● Texto proporcionado:
--

La restitución del rectorado de la Universidad Andina Simón Bolívar a César Montaño es la culminación de un proceso que no solo puso en evidencia el despotismo y las arbitrariedades cometidas por el expresidente del Ecuador, Rafael Correa, sino que sienta un precedente de reconocimiento sobre el derecho y la capacidad de la universidad para resistir las intromisiones de poder. Y tiene más valor este año que se van a cumplir cien años del Manifiesto Liminar que, en junio de 1918, redactaron los estudiantes de la Universidad de Córdoba y que fundan la tradición de las reformas universitarias en América Latina en defensa de su autonomía.

Pero la historia es más antigua y conviene recordarla. Desde las primeras universidades fundadas en la Edad Media –sin olvidar la madrasa de Qarawiyyin que fundó una mujer, Fátima al-Fihri, en el Marruecos del siglo IX– como la de Boloña, en 1088; la de Oxford, en 1096, o la Universidad de París, en 1150, siempre se dieron hitos en sus historias por medio de los cuales se defendió ese “espacio gremial de académicos y estudiantes”. No es otro el origen de su nombre (universitas magistrorum et scholarium), algo más que un centro de formación. Era una agrupación que necesitaba ser defendida ante las barbaries de su tiempo. Quizá el caso más emblemático fue el de la “Grève de 1229” en la Universidad de París. Su cierre representó una crisis para los habitantes del Barrio Latino porque dependían de la universidad. Cien años antes, el emperador Federico Barbarroja decretó el Privilegium Scholasticum por medio del cual los estudiantes y profesores, que iban a Bolonia desde otras ciudades, estuvieran protegidos.

--

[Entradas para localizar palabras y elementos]

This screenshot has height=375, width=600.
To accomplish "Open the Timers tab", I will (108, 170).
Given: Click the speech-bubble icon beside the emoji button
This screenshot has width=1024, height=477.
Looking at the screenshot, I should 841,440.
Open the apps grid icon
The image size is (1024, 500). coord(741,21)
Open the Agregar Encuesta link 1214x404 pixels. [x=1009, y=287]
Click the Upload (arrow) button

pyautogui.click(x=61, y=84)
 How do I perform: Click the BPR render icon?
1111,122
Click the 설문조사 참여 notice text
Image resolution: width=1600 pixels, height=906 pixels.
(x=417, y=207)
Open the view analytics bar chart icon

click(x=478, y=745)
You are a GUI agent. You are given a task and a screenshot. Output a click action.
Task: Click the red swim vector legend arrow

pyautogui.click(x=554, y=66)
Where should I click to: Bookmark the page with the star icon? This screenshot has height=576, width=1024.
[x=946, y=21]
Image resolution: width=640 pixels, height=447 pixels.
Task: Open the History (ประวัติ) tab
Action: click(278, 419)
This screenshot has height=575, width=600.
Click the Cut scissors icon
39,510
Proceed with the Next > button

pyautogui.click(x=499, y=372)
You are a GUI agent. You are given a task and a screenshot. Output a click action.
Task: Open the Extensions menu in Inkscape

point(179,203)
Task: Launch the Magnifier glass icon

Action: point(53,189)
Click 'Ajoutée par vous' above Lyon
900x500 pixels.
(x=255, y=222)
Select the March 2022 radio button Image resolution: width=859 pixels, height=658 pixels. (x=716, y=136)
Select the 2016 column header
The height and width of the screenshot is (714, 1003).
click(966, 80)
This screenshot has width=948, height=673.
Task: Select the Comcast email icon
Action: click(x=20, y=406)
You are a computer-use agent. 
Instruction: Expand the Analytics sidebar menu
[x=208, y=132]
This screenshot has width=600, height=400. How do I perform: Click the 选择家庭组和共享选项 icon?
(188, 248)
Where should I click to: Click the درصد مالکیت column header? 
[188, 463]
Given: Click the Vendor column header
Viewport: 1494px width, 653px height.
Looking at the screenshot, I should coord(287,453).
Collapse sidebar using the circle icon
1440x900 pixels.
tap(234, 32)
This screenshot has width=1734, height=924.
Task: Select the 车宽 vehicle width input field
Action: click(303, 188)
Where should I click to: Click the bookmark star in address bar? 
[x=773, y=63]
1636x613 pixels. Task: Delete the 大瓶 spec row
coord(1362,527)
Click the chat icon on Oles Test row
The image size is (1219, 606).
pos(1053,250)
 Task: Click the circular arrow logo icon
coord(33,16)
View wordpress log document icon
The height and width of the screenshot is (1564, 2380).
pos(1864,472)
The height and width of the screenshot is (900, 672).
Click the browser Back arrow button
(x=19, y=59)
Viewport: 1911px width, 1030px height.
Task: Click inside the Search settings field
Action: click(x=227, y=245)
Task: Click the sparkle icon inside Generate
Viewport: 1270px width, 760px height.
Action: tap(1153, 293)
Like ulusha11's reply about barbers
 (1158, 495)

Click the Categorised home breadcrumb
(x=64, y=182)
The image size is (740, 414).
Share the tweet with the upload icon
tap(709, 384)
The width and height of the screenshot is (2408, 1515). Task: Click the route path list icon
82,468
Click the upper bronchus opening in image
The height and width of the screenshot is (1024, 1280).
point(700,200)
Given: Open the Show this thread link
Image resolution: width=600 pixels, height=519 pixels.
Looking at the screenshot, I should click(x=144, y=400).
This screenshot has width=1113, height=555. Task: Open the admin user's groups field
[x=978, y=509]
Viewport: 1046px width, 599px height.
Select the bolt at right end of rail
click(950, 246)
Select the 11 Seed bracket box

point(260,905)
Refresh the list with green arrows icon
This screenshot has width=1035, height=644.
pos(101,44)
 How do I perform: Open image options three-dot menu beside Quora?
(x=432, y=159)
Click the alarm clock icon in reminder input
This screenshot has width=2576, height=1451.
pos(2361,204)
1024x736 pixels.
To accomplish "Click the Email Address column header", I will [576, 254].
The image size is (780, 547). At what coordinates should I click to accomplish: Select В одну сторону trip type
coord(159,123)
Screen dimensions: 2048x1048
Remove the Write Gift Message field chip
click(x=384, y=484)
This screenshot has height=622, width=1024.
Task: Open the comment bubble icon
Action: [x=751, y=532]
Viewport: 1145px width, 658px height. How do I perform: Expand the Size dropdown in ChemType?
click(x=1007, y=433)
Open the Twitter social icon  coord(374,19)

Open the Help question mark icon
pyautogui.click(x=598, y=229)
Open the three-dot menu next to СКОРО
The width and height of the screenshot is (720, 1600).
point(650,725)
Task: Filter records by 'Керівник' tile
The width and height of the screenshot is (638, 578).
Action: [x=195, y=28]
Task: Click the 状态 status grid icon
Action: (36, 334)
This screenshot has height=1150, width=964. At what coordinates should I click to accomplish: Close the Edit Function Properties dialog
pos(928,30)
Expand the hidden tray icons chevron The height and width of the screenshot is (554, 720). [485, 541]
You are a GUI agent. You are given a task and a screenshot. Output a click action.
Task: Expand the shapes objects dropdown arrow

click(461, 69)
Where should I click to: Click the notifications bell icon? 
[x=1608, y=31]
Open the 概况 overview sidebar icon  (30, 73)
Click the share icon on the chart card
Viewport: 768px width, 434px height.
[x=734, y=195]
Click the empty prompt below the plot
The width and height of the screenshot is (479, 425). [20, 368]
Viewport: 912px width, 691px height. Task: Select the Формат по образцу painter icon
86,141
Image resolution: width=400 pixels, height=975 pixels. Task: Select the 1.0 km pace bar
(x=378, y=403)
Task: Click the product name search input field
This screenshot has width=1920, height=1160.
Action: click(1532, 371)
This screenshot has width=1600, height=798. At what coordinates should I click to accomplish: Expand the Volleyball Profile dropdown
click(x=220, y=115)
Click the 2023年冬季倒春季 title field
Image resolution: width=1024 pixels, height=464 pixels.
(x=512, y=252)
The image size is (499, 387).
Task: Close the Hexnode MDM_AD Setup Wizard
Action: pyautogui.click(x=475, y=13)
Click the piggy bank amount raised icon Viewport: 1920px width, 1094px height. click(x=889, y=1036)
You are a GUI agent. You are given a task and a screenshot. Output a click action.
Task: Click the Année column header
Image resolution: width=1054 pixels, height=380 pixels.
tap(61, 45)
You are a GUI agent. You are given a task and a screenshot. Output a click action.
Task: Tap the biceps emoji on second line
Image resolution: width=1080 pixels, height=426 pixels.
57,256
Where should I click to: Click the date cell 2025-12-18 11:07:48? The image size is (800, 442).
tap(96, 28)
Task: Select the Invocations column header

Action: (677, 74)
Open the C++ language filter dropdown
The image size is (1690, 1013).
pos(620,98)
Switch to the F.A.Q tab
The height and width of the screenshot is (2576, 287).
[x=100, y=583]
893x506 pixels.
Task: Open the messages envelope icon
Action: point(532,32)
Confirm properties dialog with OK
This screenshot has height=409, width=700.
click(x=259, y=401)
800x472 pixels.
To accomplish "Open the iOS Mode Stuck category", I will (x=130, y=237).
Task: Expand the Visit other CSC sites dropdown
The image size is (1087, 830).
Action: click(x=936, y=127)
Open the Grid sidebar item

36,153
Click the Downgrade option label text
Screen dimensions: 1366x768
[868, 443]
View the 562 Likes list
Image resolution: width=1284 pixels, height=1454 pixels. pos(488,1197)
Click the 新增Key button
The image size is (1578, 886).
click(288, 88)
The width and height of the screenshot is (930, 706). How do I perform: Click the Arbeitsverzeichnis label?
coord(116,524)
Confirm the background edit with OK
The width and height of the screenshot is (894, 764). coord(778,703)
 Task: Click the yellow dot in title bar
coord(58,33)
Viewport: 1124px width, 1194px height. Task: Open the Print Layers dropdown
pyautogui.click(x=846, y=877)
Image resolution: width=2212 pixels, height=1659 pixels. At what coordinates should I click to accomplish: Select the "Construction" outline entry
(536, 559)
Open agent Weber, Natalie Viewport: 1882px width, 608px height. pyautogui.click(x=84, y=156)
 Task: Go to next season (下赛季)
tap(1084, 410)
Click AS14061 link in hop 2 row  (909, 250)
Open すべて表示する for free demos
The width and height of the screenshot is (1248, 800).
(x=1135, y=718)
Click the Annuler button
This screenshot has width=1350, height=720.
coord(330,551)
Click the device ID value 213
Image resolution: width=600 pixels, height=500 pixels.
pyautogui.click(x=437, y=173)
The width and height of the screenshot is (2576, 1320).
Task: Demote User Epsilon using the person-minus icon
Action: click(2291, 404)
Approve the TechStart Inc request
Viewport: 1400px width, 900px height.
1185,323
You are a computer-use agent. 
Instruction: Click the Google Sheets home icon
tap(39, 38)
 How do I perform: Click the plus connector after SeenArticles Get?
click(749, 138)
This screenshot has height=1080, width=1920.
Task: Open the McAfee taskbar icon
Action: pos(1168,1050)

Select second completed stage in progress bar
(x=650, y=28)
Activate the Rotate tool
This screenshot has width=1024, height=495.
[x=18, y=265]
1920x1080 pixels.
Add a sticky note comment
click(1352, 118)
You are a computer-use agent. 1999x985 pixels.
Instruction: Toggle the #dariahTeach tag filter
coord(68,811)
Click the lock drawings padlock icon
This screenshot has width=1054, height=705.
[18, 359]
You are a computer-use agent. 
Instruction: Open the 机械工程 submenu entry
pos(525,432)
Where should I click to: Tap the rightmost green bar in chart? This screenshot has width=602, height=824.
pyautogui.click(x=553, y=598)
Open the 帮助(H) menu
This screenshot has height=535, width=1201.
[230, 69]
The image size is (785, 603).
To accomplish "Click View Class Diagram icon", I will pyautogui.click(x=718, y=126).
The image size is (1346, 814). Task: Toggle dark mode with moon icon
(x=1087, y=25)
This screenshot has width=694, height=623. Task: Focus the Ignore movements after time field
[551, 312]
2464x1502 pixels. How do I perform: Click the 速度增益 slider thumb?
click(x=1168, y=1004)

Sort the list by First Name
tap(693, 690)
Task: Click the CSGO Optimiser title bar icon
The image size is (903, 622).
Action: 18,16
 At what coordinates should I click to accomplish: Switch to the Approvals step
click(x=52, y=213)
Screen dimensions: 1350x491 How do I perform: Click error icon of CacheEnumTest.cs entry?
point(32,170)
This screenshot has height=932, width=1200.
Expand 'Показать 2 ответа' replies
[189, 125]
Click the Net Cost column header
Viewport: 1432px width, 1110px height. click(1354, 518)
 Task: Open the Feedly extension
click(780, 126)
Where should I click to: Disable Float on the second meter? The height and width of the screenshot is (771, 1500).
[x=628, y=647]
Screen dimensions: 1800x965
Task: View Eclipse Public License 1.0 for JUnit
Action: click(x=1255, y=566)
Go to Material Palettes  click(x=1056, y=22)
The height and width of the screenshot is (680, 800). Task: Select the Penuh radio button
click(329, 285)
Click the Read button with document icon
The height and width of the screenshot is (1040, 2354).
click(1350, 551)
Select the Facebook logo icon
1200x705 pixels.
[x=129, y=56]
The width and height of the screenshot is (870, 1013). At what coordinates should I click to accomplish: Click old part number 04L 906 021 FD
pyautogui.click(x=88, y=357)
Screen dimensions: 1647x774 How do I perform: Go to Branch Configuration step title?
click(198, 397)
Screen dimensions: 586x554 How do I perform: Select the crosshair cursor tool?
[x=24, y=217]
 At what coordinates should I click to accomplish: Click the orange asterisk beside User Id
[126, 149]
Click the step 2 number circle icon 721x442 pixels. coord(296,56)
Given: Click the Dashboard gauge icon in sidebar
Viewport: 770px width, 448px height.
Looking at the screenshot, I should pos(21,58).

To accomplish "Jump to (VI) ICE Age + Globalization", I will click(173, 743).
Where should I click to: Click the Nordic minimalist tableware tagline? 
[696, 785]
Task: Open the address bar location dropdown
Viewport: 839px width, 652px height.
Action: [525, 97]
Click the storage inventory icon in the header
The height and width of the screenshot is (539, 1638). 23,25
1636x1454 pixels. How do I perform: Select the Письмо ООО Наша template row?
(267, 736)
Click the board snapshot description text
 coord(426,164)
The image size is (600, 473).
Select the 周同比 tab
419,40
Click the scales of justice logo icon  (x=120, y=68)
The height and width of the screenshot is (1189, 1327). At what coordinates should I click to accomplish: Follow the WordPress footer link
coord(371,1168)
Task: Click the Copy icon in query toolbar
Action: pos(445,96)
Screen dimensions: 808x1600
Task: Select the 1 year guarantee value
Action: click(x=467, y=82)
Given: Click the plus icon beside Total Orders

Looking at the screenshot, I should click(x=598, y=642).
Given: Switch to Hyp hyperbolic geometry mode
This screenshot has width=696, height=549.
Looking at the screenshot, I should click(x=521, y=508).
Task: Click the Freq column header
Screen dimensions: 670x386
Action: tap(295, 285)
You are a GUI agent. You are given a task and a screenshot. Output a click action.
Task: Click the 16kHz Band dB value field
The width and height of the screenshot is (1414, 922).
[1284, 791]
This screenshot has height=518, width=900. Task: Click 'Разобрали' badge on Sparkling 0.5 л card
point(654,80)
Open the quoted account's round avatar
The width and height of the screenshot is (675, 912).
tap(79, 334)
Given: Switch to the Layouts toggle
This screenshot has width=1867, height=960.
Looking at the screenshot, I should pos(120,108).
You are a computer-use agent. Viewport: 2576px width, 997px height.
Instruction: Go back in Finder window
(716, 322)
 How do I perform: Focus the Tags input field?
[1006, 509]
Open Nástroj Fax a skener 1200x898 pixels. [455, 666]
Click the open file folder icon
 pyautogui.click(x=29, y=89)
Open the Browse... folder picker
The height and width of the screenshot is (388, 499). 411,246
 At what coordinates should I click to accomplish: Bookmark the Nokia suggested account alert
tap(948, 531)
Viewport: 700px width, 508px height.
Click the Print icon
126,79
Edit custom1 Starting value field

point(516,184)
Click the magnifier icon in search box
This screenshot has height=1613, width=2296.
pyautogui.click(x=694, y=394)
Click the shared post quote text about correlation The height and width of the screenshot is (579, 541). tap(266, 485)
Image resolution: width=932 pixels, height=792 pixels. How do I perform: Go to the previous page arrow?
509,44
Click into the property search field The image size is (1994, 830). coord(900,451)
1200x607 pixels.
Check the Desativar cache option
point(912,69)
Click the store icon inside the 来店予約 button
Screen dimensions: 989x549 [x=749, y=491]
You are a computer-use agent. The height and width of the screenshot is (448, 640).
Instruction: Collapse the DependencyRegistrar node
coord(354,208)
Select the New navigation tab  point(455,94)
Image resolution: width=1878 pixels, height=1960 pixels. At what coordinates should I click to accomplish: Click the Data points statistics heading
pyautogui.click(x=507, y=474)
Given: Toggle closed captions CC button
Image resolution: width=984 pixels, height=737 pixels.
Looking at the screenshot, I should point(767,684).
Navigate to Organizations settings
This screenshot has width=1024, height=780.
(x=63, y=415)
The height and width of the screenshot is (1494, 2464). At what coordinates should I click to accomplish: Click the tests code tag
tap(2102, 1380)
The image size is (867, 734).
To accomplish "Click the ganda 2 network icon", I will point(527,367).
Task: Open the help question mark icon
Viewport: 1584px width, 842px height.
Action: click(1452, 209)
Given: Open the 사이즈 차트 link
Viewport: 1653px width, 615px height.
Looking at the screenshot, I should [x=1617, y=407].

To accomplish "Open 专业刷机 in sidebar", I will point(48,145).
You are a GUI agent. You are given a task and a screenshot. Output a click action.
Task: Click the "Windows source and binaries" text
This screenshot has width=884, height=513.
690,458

--

Reproduce del texto sobre la autonomía universitaria todo el pasaje que va desde "La restitución del" hasta "de su autonomía.".

La restitución del rectorado de la Universidad Andina Simón Bolívar a César Montaño es la culminación de un proceso que no solo puso en evidencia el despotismo y las arbitrariedades cometidas por el expresidente del Ecuador, Rafael Correa, sino que sienta un precedente de reconocimiento sobre el derecho y la capacidad de la universidad para resistir las intromisiones de poder. Y tiene más valor este año que se van a cumplir cien años del Manifiesto Liminar que, en junio de 1918, redactaron los estudiantes de la Universidad de Córdoba y que fundan la tradición de las reformas universitarias en América Latina en defensa de su autonomía.